▶ **Task data**:
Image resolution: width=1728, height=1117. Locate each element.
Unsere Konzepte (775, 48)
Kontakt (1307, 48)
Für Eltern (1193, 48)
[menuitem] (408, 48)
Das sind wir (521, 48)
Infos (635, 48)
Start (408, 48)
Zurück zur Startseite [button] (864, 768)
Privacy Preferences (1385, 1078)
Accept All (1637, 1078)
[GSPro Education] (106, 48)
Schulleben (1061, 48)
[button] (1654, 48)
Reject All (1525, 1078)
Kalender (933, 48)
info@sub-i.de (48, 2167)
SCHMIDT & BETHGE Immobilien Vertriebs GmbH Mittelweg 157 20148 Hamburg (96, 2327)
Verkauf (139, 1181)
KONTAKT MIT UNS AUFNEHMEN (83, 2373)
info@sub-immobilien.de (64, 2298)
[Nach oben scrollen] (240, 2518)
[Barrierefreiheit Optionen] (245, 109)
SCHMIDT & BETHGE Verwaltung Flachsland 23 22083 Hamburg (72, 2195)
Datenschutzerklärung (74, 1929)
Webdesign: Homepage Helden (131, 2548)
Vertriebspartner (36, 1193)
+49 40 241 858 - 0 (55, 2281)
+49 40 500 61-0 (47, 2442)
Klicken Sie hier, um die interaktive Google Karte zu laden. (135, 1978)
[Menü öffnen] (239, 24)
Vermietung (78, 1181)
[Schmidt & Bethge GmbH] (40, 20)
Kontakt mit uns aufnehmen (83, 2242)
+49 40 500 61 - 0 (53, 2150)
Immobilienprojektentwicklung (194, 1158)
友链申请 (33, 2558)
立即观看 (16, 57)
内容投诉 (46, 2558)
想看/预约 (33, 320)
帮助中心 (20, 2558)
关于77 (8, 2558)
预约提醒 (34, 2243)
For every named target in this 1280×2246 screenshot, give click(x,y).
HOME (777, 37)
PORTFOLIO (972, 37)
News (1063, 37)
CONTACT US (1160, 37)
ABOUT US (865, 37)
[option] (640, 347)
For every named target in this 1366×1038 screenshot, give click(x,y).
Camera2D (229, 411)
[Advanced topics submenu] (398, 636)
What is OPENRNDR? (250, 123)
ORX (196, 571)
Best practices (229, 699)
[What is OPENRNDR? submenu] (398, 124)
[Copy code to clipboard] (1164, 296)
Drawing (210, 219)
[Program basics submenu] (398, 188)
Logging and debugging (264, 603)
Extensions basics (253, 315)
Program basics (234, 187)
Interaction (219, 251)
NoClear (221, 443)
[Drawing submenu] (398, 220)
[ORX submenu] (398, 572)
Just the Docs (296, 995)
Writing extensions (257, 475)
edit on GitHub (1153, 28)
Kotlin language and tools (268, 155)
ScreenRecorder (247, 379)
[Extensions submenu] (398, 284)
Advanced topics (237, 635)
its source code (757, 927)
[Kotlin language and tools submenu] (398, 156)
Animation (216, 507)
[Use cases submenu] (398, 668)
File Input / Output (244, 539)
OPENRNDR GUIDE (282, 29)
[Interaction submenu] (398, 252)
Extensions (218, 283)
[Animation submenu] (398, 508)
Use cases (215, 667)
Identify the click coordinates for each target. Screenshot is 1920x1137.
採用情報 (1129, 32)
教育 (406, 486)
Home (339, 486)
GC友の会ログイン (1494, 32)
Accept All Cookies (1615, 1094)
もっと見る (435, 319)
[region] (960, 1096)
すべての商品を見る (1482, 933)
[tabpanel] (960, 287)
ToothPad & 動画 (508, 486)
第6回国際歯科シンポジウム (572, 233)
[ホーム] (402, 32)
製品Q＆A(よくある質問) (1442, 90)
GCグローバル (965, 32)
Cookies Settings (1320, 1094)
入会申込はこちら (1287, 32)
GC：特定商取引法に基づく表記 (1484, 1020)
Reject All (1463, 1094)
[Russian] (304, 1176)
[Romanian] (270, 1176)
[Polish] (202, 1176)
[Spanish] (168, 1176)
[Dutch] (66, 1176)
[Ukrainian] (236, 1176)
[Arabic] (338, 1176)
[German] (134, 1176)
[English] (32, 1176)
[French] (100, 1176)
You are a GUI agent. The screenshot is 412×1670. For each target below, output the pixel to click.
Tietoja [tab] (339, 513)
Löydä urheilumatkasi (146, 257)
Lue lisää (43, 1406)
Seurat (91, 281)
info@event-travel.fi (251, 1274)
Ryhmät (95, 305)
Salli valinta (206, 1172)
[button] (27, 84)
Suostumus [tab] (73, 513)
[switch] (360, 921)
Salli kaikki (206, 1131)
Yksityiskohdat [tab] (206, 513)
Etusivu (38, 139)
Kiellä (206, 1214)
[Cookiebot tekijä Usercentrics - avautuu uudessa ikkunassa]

▶ **The task**: Retype only the lines above between the line with "[Program basics submenu] (398, 188)" and the line with "Writing extensions (257, 475)", counting those two lines as well, and keep every character as it is.

▶ **Response to the exercise**:
[Program basics submenu] (398, 188)
Logging and debugging (264, 603)
Extensions basics (253, 315)
Program basics (234, 187)
Interaction (219, 251)
NoClear (221, 443)
[Drawing submenu] (398, 220)
[ORX submenu] (398, 572)
Just the Docs (296, 995)
Writing extensions (257, 475)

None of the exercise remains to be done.